Historians aren’t exactly sure who made the first Yule log cake but judging from the individual ingredients it could have been as early as the 1600s. Parisian bakers popularized the cake in the 19th century, and different bakeries became known for their more elaborate decorations. The above photo collage shows two of Darcie’s yule log creations. Aren’t they beautiful?

The original Yule log cake is traditionally made from a genoise, most often baked in a large, shallow Swiss roll pan, filled with frosting, rolled into a cylinder, and frosted on the outside. The most common combination is a sponge cake and chocolate buttercream, though many variations include chocolate cake, ganache, and icings flavored with espresso or liqueurs exist.

Yule logs are often served with one end cut off at an angle and set atop the cake or on the side of the log to resemble a tree branch. Often a bark-like texture is produced by dragging a fork through the icing, and then powdered sugar is sprinkled to mimic snow. Additional decorations for the cake can include fresh berries and mushrooms made of meringue or marzipan. This article from The Guardian on How to cook the perfect yule log written by Felicity Cloake is very helpful.

Yule-log layer cake from Martha Stewart Living Magazine

Bakers being the creative types that they are have put their artistic spins on this traditional dessert. Martha Stewart’s Yule-log layer cake, Food & Wine’s Baby bûche de Noël cookies and Food Network’s Chocolate dulce de leche stump cake are examples of how interpretations of this delicious treat have evolved.

Today, there are many molds available to help create log cakes such as this one by Nordic Ware. I have this silicone mold and this one as well which helps create a filling such as ice cream or mousse. When I make a Swiss roll, I love using this kit from Lekue because it makes rolling so much easier for me and this mini Lekue kit is adorable!

Brian Hart Hoffman of Bake from Scratch is hosting a Bûche de Noël class this coming Monday through Williams Sonoma. I attended the cookie decorating class this week which featured Emily Hutchinson, the author of Creative Cookie Decorating: Buttercream Frosting Designs and Tips for Every Occasion (a must-have for cookie decorators) and whose cookies made the cover of the Bake from Scratch Magazine Special Issue: Holiday Cookies (another must-have) and I learned so much! Bake from Scratch has a 12 Days of Holiday Cookies Workshop on December 16th at 4 pm CST. I am registering – it’s my birthday – come celebrate with me. The $10 ticket price will be donated to No Kid Hungry. Brian will be joined by Rebecca Firth and Amisha Gurbani.
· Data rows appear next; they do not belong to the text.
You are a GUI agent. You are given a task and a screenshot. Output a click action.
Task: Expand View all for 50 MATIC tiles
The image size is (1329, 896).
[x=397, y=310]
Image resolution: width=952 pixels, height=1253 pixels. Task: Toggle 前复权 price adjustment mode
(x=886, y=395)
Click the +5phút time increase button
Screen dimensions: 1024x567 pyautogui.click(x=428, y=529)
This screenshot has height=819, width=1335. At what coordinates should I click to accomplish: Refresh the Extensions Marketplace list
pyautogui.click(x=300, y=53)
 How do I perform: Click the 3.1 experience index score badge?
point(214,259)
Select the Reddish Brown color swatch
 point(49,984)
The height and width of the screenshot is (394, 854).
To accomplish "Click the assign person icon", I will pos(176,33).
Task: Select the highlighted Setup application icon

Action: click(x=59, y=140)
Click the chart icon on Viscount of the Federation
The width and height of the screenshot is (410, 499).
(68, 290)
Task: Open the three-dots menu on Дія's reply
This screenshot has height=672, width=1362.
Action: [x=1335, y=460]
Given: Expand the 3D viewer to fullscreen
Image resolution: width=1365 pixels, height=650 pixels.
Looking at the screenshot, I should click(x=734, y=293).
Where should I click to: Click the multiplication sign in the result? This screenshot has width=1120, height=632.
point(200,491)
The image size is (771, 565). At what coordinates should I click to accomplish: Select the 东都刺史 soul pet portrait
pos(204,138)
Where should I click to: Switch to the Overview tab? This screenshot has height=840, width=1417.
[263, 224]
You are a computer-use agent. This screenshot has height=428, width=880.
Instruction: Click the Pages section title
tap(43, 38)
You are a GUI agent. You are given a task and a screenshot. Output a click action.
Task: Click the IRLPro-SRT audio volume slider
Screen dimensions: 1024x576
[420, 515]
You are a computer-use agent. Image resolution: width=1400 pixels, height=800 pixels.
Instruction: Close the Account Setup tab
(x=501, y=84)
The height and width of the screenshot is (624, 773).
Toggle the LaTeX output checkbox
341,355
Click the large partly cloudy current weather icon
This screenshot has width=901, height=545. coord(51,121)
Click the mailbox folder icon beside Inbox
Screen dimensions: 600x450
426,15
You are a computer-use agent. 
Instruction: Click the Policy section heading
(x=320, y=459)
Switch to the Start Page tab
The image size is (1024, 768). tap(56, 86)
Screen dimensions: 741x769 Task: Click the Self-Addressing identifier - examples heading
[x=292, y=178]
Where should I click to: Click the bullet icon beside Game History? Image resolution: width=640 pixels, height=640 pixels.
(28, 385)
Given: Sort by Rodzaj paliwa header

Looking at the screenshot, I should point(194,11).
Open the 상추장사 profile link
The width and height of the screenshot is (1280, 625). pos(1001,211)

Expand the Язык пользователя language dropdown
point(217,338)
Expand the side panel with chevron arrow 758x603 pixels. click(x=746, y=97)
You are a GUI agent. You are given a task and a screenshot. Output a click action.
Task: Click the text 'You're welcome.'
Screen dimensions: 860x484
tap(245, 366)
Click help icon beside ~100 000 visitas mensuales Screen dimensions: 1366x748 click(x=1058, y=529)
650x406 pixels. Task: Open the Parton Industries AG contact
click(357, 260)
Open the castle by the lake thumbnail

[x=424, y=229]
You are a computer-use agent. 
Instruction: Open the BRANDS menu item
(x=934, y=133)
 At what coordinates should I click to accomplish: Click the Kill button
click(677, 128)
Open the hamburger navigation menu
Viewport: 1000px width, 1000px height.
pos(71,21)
On December 19th, Nancie McDermott is teaching an online class on Buche de Noel. I adore Nancie and you will too. You can find out more here.

One “new” holiday treat that I wanted to share with you today is the hot chocolate bomb craze (not to be confused with bath bombs, these are for drinking). Using silicone molds and a few ingredients, the hot chocolate bombs make great stocking stuffers and are fun to make. Gift a few wrapped bombs to someone special with a cute mug and instructions (plop a bomb in a mug, pour hot milk over, stir, and voila!) See our featured online recipe below that links to a tutorial for these tasty treats as well as the photo and link above for more details.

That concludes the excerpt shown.